In vitro fertilization (IVF) treatment in the United States is complicated by a high rate of multiple-gestation pregnancies. In 2014, the Society for Assisted Reproductive Technology reported that 23% of women <38 years of age with a pregnancy from their IVF treatment had a twin-gestation pregnancy. Although this is an improvement over past years, it remains an unacceptably high rate of twins, considering the medical risks and financial burdens associated with such pregnancies.
In this issue of Fertility and Sterility, Mersereau et al. have added strong support to the conclusion that single-embryo transfer (SET) is highly effective at reducing multiple-gestation birth rates: a 47% decrease with the use of SET compared with double-embryo transfer (DET). Furthermore, using data from their study and others, Mersereau’s team has led a revision of American Society for Reproductive Medicine committee opinion guidelines to unambiguously call for SET for women under the age of 38 years with a favorable prognosis for pregnancy. With the increasing weight of evidence and explicit professional guidelines, why is DET still so common in the United States?
In their article, Mersereau et al. report a comprehensive analysis of 10 years of national SET data, finding a 10%–15% reduction in live birth rate (LBR) with the use of SET. This reduction is not attractive to either physicians or patients, for whom IVF pregnancy rates matter a great deal. Indeed, we have shown that, despite education about the risks of twins after DET, most patients would still choose this option over SET, even with as little as a 10% drop in the LBR.
Yet we think that the 10%–15% difference in LBR may be an overestimate of the negative effect of SET on LBR, considering trends in current clinical IVF care. As reported, blastocyst transfers are becoming increasingly common, and SET live birth rates are higher with blastocysts than with cleavage-stage embryo. In fact, the LBR differences between DET and SET were still reduced, but only in the 6%–8% range, when looking at fresh blastocyst transfers in a first or second cycle. Even this may be an overestimate of the true difference between DET and SET, because higher pregnancy rates are seen when the single transferred embryo comes from a larger cohort of available embryos.

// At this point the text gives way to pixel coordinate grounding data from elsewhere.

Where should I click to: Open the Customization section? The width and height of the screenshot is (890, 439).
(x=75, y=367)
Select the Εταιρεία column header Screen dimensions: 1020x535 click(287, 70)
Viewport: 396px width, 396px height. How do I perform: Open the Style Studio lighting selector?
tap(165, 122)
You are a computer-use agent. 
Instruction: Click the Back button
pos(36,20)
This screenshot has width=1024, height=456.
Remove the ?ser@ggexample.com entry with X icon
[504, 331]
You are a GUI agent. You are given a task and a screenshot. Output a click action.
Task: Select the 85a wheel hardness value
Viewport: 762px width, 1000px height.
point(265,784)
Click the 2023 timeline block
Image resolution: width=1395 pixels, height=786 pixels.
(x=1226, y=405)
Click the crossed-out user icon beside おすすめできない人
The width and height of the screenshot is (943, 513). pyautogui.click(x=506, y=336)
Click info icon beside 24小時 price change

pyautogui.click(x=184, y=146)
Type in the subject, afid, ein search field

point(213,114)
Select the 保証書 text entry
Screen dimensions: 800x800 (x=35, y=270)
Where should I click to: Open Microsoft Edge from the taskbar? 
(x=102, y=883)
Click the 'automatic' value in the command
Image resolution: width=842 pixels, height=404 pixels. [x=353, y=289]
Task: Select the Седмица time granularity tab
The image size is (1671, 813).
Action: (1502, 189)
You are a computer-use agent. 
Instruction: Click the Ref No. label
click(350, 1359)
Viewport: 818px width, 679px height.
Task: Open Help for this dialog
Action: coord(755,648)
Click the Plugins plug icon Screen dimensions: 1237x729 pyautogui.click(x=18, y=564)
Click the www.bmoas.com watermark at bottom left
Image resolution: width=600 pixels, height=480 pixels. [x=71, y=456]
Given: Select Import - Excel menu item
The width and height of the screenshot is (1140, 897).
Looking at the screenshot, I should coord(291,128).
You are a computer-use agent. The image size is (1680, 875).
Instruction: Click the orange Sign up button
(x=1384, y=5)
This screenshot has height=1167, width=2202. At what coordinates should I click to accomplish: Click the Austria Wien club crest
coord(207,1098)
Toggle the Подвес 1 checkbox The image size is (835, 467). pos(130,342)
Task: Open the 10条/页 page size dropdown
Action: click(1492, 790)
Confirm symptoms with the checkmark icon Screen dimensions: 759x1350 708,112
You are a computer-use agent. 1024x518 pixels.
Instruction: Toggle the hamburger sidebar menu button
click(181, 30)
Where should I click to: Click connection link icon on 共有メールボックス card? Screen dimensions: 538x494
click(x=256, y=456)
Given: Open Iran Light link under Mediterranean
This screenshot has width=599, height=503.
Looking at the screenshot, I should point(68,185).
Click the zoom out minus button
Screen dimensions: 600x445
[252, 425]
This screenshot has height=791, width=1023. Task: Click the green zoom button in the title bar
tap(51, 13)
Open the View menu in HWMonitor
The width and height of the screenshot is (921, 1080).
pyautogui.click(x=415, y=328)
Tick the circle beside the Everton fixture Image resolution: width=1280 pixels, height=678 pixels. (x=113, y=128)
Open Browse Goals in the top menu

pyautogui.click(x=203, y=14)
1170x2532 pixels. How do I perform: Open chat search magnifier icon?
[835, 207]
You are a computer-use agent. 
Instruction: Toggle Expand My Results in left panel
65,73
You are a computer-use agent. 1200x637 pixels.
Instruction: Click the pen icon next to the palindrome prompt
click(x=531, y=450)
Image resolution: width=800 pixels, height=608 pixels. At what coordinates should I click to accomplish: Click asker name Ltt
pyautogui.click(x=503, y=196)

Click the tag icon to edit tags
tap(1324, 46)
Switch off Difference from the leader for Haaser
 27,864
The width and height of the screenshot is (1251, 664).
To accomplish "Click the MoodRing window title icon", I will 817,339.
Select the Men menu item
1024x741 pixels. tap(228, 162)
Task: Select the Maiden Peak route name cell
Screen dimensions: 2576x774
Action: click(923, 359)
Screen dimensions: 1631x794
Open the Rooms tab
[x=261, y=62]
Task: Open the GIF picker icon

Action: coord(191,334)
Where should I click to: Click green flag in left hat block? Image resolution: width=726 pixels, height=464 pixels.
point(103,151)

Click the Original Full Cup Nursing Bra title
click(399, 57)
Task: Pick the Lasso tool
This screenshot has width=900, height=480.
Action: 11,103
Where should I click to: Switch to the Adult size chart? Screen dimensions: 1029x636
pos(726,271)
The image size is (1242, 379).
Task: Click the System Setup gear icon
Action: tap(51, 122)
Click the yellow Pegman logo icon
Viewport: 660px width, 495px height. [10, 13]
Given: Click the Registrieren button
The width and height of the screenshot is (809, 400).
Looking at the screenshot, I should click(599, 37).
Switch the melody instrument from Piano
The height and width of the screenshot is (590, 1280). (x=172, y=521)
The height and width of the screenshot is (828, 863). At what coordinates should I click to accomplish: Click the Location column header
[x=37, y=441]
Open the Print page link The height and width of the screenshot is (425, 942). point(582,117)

Thus, it is likely a false comparison to judge the success of SET with one or more embryos cryopreserved (at least two embryos in the cohort) against DET with one or more embryos cryopreserved (at least 3 embryos in the cohort). In a recent analysis of national IVF outcomes data, we strictly controlled for the size of the available cohort and found very similar pregnancy rates in younger good-prognosis patients undergoing elective SET versus DET on day 5–6.
We think that this trend of increasing blastocyst transfers combined with improvements in embryo selection techniques (such as preimplantation genetic screening) will result in further increases in SET pregnancy rates and allow clinics to more confidently offer SET with little to no impact on their clinic-specific pregnancy outcome. Despite continuing technical advances, however, it is likely that small but potentially significant LBR differences will persist between SET and DET if as a field we continue to report and emphasize pregnancy rates per transfer instead of cumulative pregnancy rates per fresh IVF cycle. As mentioned in Mersereau et al.’s paper, predictive models suggest that cumulative LBRs with the use of sequential SET are equal or superior to DET.
Further studies confirming this prediction will help to convince physicians, patients, and insurance providers of the benefits and feasibility of SET, even if this strategy requires additional transfers and a slightly longer time to pregnancy. A healthy singleton delivery should be the goal of all IVF cycles, and this is best achieved by SET.